The total thickness of the dielectric layer used in the converter of the present invention can be set in the range of 10 μm to 2,000 μm (2 mm), but the total thickness can be set to a value greater than or equal to 200 μm in particular. Specifically, the thickness of each of the single layers of the dielectric polyoxyelastomer layer forming the dielectric layer is preferably from 0.1 μm to 500 μm, and the thickness is particularly preferably from 0.1 μm to 200 μm. Characteristics such as dielectric breakdown voltage, dielectric constant, and displacement amount can be improved by stacking two or more layers of the thin layers of the polyoxyelastomers as compared with the use of a single layer.

The term "converter" as used in the present invention means an element, machine or device for converting a certain type of energy into a different type of energy. The converter is exemplified as an artificial muscle and an actuator for converting electrical energy into mechanical energy; a sensor and a power generating element for converting mechanical energy into electrical energy; a speaker for converting electrical energy into sound energy, a microphone and a headphone; a fuel cell for converting chemical energy into electrical energy; and a light emitting diode for converting electrical energy into light energy.

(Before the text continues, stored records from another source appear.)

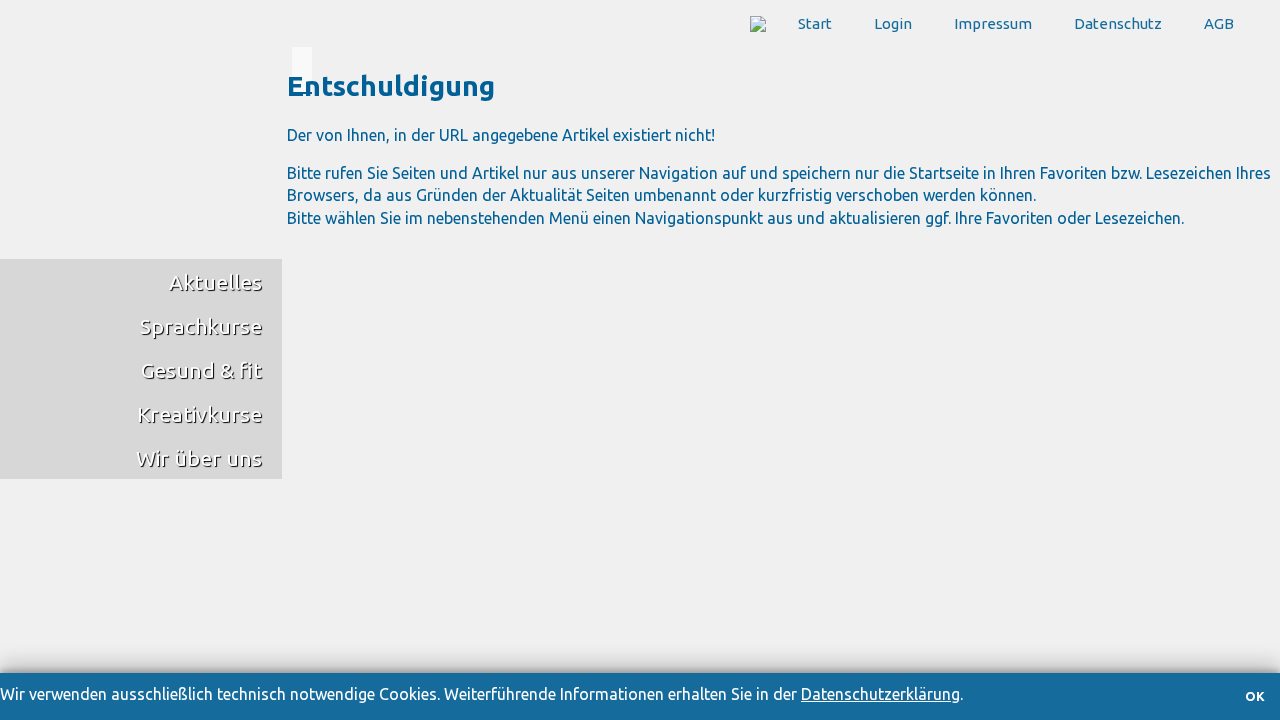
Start (815, 23)
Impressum (993, 23)
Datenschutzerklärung (880, 694)
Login (893, 23)
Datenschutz (1118, 23)
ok (1255, 696)
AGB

The converter of the present invention is particularly useful as an artificial muscle, actuator, sensor or power generating component due to the dielectric and mechanical properties of the converter of the present invention. Artificial muscles are expected to be used for applications such as robots, nursing equipment, rehabilitation training equipment, or the like. An embodiment as an actuator will be explained below in the form of an example of the present invention.

[Fig. 1 to Fig. 4]

1 shows a cross-sectional view of an actuator 1 of an embodiment of the present invention in which a dielectric layer is stacked. In this embodiment, the dielectric layer is composed of, for example, two dielectric layers. The actuator 1 is provided with dielectric layers 10a and 10b, electrode layers 11a and 11b, wires 12, and a power source 13. The electrode layers 11a and 11b cover respective contact surfaces of the dielectric layer, and the electrode layers are connected to the power source via the respective wires 12. 13.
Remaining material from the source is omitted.